Copy out each line below verbatim, skipping any picture.
----
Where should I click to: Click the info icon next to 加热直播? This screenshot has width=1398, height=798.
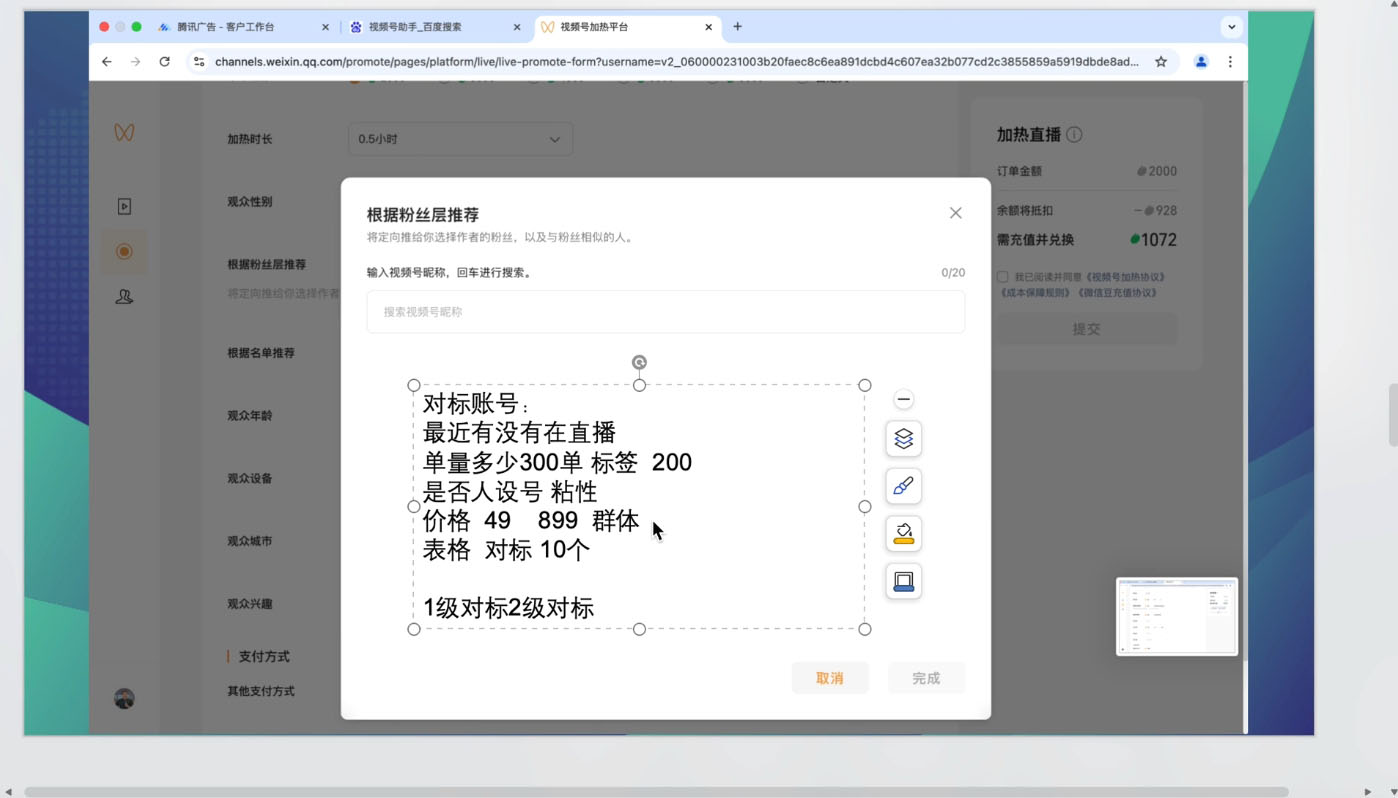(x=1075, y=133)
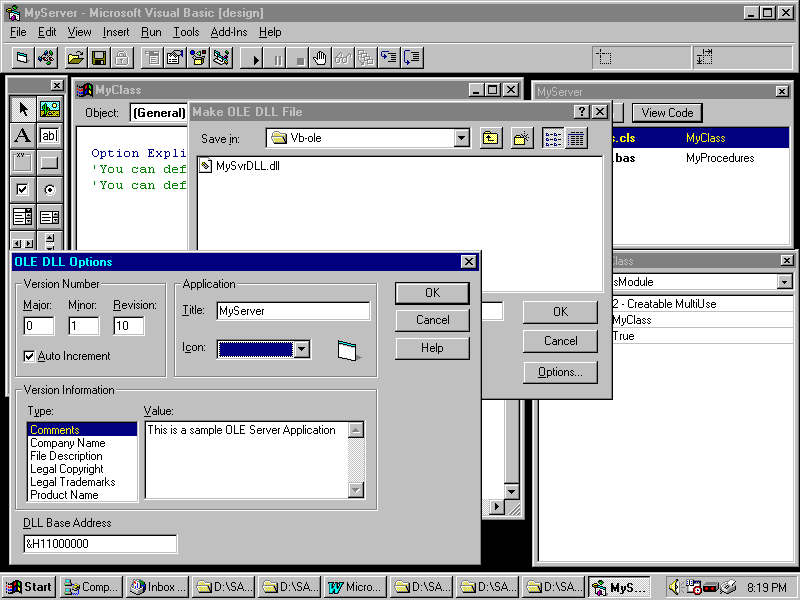800x600 pixels.
Task: Select the Label tool (letter A)
Action: [22, 135]
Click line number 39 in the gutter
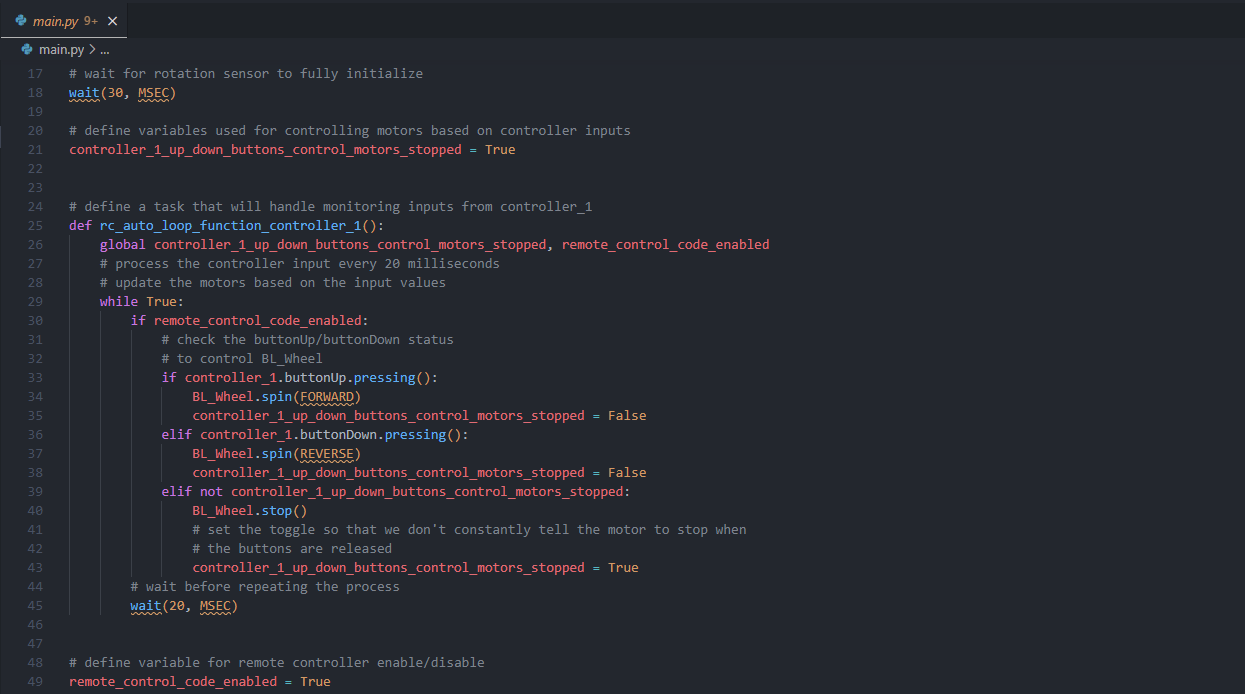This screenshot has width=1245, height=694. [x=35, y=492]
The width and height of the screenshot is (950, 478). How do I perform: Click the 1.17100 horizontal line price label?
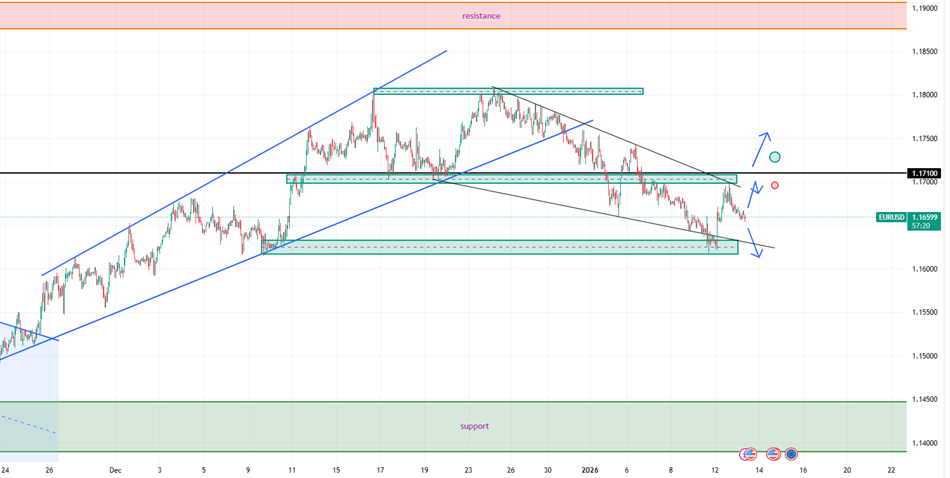pyautogui.click(x=925, y=173)
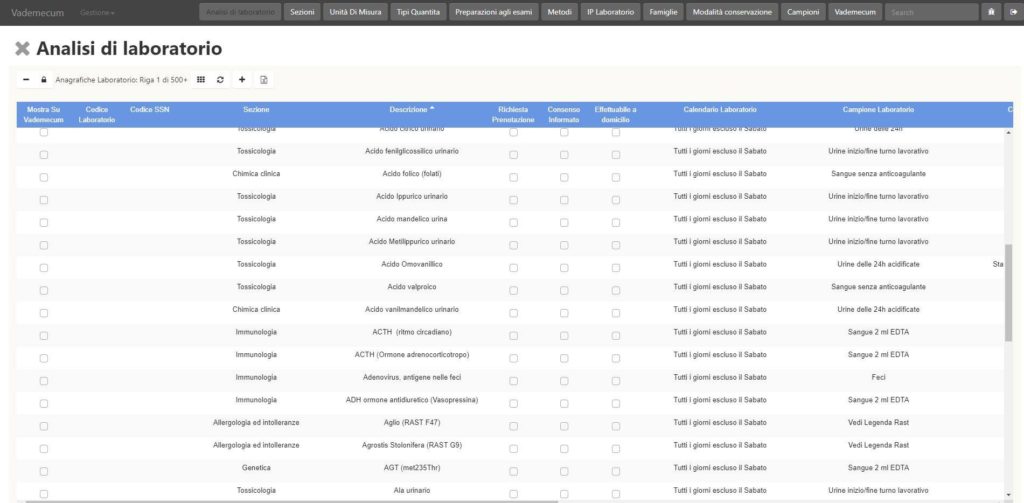
Task: Sort by the Descrizione column header
Action: coord(412,109)
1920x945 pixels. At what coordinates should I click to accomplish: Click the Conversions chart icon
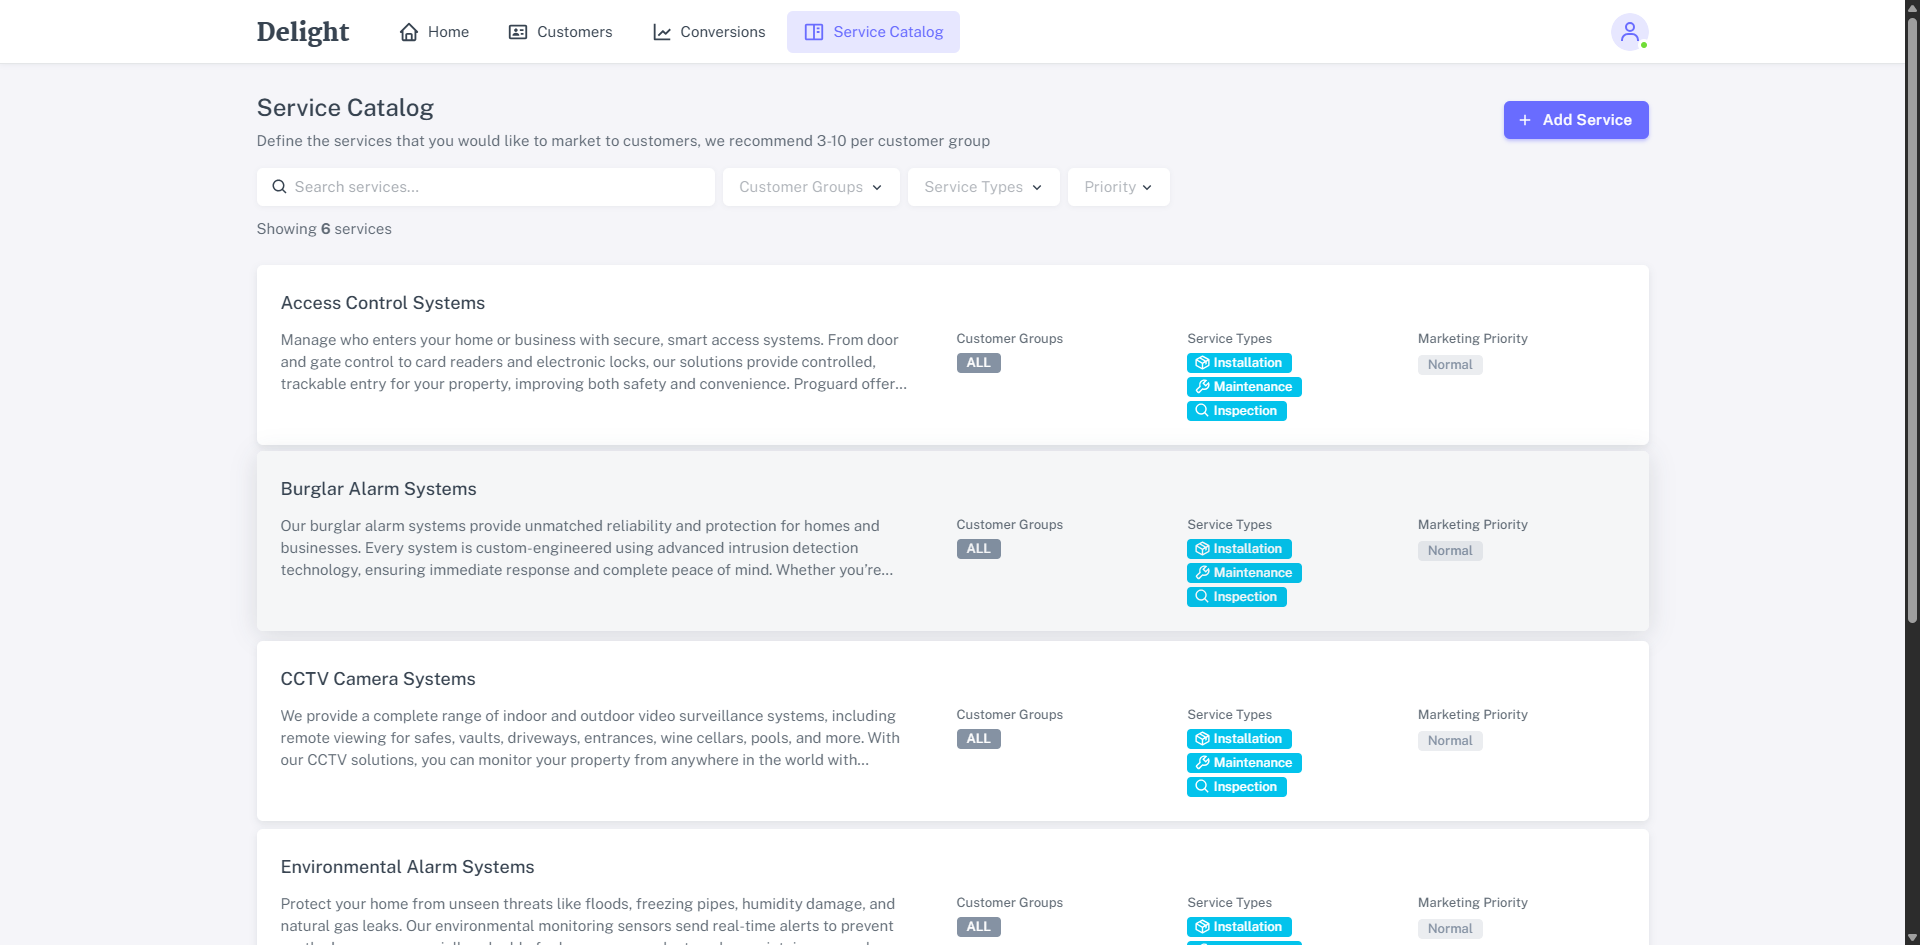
----
- [RESPONSE FOR THIS EXERCISE]:
Where should I click to: Click the info icon next to 加热直播? This screenshot has width=1398, height=798.
(x=1075, y=133)
800x600 pixels.
Task: Select the Label tool (letter A)
Action: [22, 135]
Click line number 39 in the gutter
This screenshot has width=1245, height=694. [x=35, y=492]
The width and height of the screenshot is (950, 478). How do I perform: Click the 1.17100 horizontal line price label?
pyautogui.click(x=925, y=173)
Task: Sort by the Descrizione column header
Action: coord(412,109)
1920x945 pixels. At what coordinates should I click to accomplish: Click the Conversions chart icon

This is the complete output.